The Executive Director of the Legal Aid Board, Fatmata Claire Carlton-Hanciles, said the rights issues affecting disabled persons are many and daunting. She noted that a good number of disabled persons are compelled to live on the streets because they do not have a place call home. “So when you see them on the streets of PZ and Sani Abacha at night and sleeping rough, they are not criminals, they are not loitering, they are homeless,” she said.
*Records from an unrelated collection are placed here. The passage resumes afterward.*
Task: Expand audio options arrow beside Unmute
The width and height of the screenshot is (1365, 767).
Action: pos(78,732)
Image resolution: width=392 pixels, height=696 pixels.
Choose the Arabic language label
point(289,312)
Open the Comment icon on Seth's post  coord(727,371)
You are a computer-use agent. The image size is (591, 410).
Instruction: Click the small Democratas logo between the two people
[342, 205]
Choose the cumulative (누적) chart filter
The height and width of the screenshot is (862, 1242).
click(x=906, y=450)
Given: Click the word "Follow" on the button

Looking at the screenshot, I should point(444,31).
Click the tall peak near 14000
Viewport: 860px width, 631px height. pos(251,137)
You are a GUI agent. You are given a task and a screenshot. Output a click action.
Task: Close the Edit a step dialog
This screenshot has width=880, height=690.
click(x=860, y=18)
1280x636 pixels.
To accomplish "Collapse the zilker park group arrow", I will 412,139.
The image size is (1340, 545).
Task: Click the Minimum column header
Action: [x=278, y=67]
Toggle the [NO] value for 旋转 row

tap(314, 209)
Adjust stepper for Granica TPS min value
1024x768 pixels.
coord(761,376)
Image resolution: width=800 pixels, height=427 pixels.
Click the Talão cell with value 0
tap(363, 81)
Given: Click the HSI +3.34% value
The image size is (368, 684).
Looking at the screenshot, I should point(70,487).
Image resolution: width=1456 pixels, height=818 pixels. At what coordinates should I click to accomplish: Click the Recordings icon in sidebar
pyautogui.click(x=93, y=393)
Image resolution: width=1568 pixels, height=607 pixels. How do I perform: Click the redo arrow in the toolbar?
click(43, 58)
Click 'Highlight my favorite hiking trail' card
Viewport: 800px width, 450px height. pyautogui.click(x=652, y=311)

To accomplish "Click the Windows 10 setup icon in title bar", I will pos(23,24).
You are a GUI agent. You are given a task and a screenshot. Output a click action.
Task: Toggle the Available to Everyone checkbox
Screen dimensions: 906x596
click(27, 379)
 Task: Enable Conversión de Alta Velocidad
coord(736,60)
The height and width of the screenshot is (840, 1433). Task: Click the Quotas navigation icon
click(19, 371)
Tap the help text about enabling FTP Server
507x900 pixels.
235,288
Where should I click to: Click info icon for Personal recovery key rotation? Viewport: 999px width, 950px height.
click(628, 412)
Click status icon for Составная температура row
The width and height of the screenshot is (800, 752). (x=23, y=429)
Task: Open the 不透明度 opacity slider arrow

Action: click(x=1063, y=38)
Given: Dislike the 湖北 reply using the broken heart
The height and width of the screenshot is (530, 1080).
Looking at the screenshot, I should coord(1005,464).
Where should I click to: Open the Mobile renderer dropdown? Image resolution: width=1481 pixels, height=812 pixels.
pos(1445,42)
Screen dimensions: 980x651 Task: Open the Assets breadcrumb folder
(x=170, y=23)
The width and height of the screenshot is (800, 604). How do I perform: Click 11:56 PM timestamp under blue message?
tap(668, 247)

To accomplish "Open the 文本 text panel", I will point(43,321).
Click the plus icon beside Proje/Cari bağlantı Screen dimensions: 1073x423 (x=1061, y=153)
Carlton-Hanciles said that disabled persons do not have a sustainable source of livelihood. “Some do not know where the next meal will come from and this why they resort to begging,” she said.
The Executive Director disclosed that the two institutions will soon announce a date for the White Cane Campaign. “In April, I drew the attention of the Waterloo Community to discrimination blind people are subjected to in using public transport and therefore floated the idea of a White Cane Campaign”, she said.
She further disclosed that a Trust Fund, and Care Centres will be set up. “Centres will provide counselling services and food to disabled persons”, she said. “This is an ambitious initiative which will require the support and goodwill of all including the government and the international community. We will provide the leadership to make these initiatives work”.
Monday May 22, 2017.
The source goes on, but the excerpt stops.